I’m also really happy with one of the little tweaks that my psych has made in my dosing regimen.  We lowered the dosage of the latuda and it has made a huge difference.  I’m not dragging in the afternoons anymore, I’m sleeping better and still experiencing positive aspects in the other depression zones (I’m able to focus, complete tasks, not moody, etc.). All of this has me starting both 2018 and MY new year on a positive note.  I hope that this is the same for you too.

Holidaze

Screen Shot 2017-12-13 at 9.31.31 PMWe are firmly entrenched in the holiday season.  How are you doing?  I mean, really, how are YOU doing?  Amid all the holly and jolly, this can be a tough time of year – its chaotic, expensive, and tiring even under good circumstances, right?  Add depression (and/or anxiety) and it can be  unbearable — I get it.  I was there. And there are times when I’m still there.  It’s not like you take a pill and depression disappears – it’s something we live with and some days are better than others.  I remember not too long ago, being curled up in bed and not going out other than going to work – I literally HID in bed and I was living away from friends and family in NJ so it was an easier thing to do.

The expectations of happiness at this time of year are a tough thing to face – yet some, heroically, try to manage through the holidays while in the grips of a depression.  I say heroically because it is heroic.  Going to a holiday party when depressed can be so BRUTAL!  This time of year, people are fueled by happiness – they are so focused on gift giving, and celebrating and family gatherings and parties and the New Year, and all the shiny, sparkly things….it can just be so overwhelming.  They don’t want to hear how you’re barely vertical, how you struggled to find something to wear and make yourself presentable – to put on that mask that you’re hiding behind, how you’re counting the minutes til you’ve been at the party long enough that its okay to make your goodbyes (or use the excuse that you have another party to go to and escape…)

I get it.

If you’ve made it out – I’m applauding you because it really is the best thing for us. To be out among our friends – the people who know us and like/love us.  And we may even enjoy ourselves a little, putting all the negatives behind us for a little while.  We laugh and smile and mean it!  I know how hard it is to do this and how much harder it is to do this OFTEN during this time of year.  How we selectively choose where we will go (attempt to go) because its all we think we can handle.

If you’ve made it out, were you able to enjoy yourself?  Were you able to connect? I hope so – I genuinely do.  Because even when I struggle being in a group of people, I know its a good thing for me to be doing. The people we choose to surround ourselves with are so important.  Are you able to reach out – even to one or two people to try to make an effort or a plan to get together? It’s only been the past year that I feel like I can genuinely do this and its with select people for sure.  I still can be so anxious when I’m faced with a party or event where there will be a lot of people I don’t know, or where I will feel uncomfortable.

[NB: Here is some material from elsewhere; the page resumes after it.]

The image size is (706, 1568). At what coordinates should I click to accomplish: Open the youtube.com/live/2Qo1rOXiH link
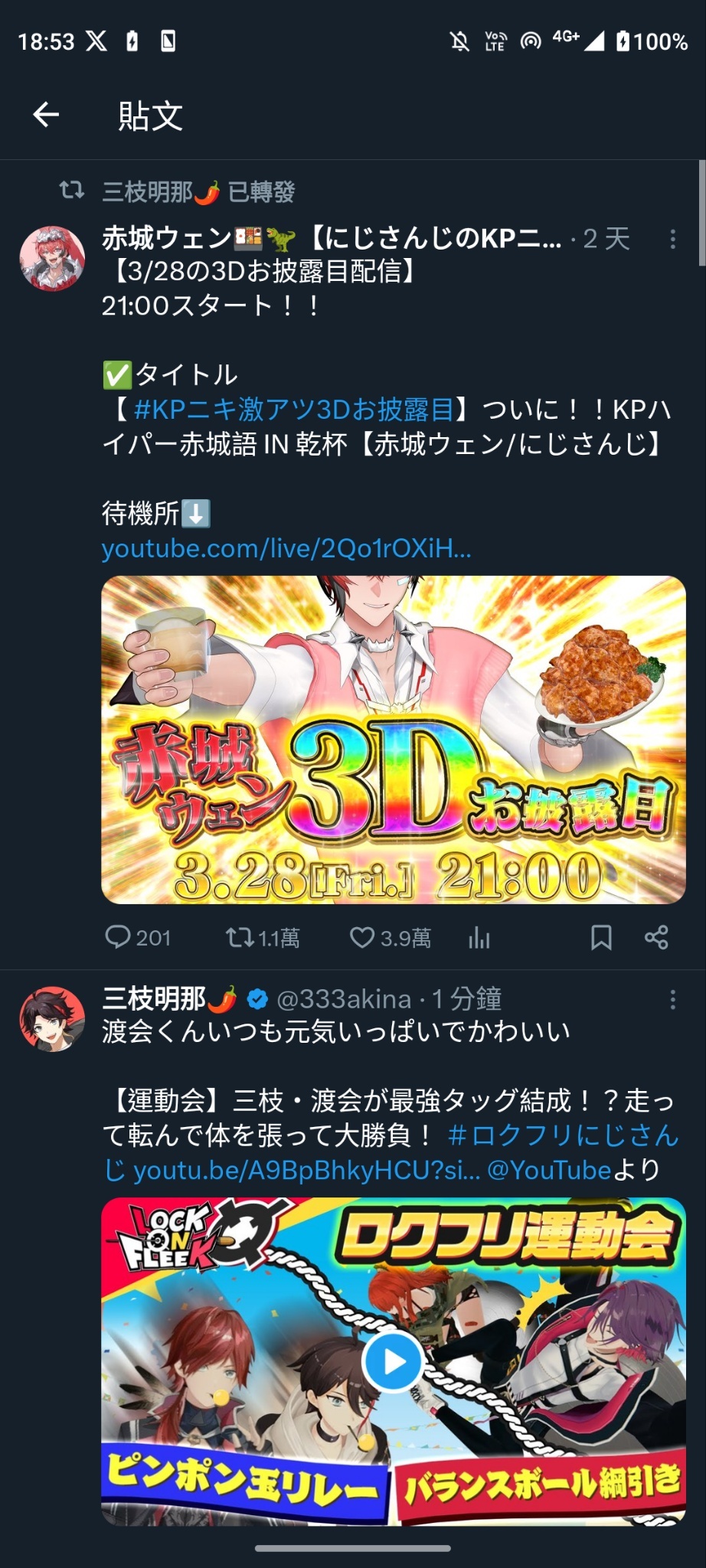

If this feels a little preachy, and that’s not my intent.  I just want those who read this to know that feeling all the feels during this time of year is normal, because its hard.  It can be hard without the depression – missing family and friends, just being melancholic.  And if you’re trying then that is awesome because it is hard.  Even if you’re not able to make yourself get out there, it is ok – just try to recognize that there are so many people who get it, who care and who want you to make it to the party or event.  It’s about the little things that make us connect  – and whatever those are for you, I hope you find them in abundance during the holidays and beyond.  Becuase we all deserve to find some joy, no matter how small it may seem, this year.